Zelfs toen de bloeddoping en de epo eindelijk op te sporen viel en om die reden niet meer werden gebruikt, heeft maar een enkele krant of TV zender werk gemaakt van het opmerkelijke feit dat de hele karavaan een paar procent langzamer ging rijden. Er kan geen andere reden zijn voor dat fenomeen dan dat men niet langer kunstmatig het zuurstofniveau in het bloed verhoogde, maar de wereldpers zweeg. Gelukkig hebben we tegenwoordig het internet en kan men daar in elk geval de informatie vinden waarmee onweerlegbaar kan worden aangetoond dat de dopingverdenkingen juist zijn.

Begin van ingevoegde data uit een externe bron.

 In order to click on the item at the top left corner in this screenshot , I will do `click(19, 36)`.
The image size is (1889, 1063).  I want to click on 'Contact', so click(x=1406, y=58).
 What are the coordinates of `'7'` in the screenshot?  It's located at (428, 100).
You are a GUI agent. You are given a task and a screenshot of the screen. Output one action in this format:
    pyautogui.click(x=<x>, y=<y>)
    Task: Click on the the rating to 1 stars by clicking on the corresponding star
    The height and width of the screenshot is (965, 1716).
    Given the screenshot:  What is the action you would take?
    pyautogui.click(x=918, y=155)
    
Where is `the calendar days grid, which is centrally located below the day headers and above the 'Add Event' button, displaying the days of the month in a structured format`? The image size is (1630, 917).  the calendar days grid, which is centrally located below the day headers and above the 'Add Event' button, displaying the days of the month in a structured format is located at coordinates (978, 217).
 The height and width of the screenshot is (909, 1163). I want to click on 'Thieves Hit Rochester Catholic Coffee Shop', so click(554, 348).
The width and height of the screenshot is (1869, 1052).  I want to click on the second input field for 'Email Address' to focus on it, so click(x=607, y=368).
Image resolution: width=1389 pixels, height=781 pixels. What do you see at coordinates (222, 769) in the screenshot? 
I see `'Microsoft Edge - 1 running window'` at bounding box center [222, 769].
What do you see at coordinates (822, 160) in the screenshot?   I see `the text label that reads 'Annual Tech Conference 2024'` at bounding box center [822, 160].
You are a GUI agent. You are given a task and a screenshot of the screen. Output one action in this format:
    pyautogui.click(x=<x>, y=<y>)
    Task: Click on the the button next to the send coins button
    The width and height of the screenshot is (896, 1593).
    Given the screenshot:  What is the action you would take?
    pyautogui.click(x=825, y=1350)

Harm Kuipers, ex-wereldkampioen schaatsen (1975) en hoogleraar inspanningsfysiologie in Maastricht, meent dat doping niet helpt, ook epo niet, maar ook hij geeft geen verklaring voor de tempoverlaging van het peloton.

Het is zeker zo dat een ploeg en een renner die zorgvuldig en onder goede medische begeleiding met doping omgaat daar meer voordeel van plukt dan de renners die zo maar wat doen. Het is dus nogal waarschijnlijk dat Lance Armstrong een concurrentievoordeel heeft gehad in zijn wielercarrière maar niet op iedereen. Niet zo dat het redelijk is om aan te nemen dat hij al die Touroverwinningen daar eigenlijk aan te danken heeft. Hij was wel degelijk de beste renner van zijn tijd en de pogingen om dat anders voor te stellen zijn tot mislukken gedoemd.

Het publiek is slimmer dan de Franse officials denken. Dat weet al lang hoe hier de hazen lopen. De Amerikaanse hazen lopen harder dan de Franse, zo zit het.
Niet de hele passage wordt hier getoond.